• _Information_:

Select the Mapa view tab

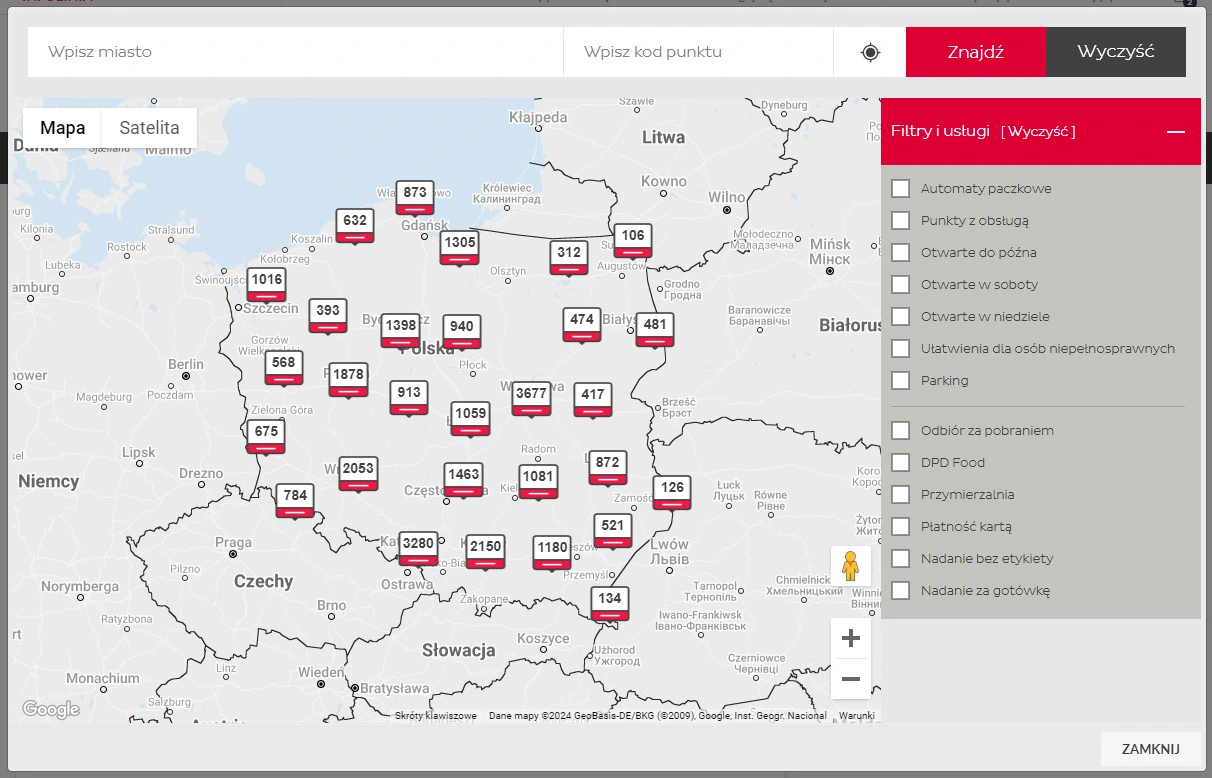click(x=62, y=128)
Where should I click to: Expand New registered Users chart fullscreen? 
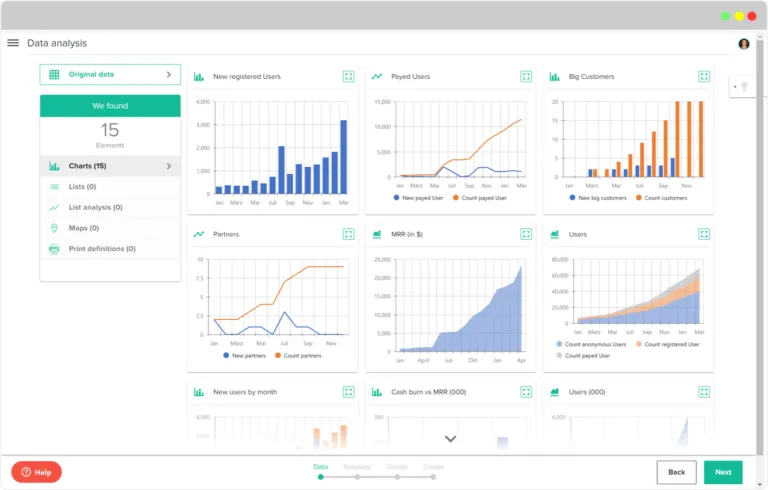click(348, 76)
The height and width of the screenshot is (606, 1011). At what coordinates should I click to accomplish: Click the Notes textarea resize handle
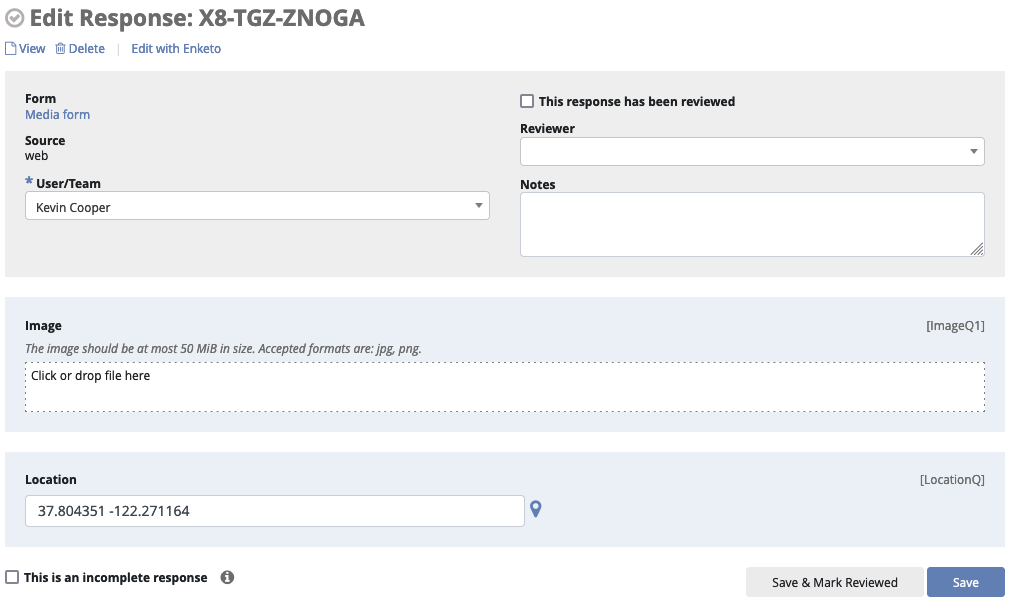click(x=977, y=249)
* * *
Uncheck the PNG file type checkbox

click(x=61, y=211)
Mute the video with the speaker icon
---
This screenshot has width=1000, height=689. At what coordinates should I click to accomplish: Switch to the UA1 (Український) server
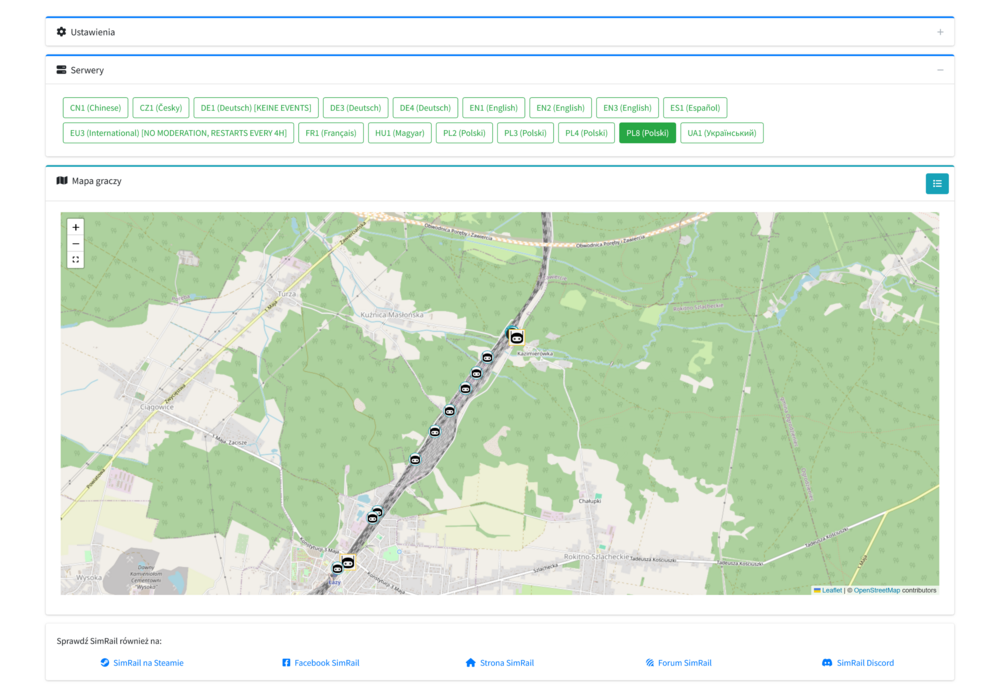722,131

• _What the task asks_:
Set down, unchanged, only those lines above that fall between the line with "Uncheck the PNG file type checkbox" and the line with "Mute the video with the speaker icon", the two end lines included.

• _Answer box_:
Uncheck the PNG file type checkbox

click(x=61, y=211)
Mute the video with the speaker icon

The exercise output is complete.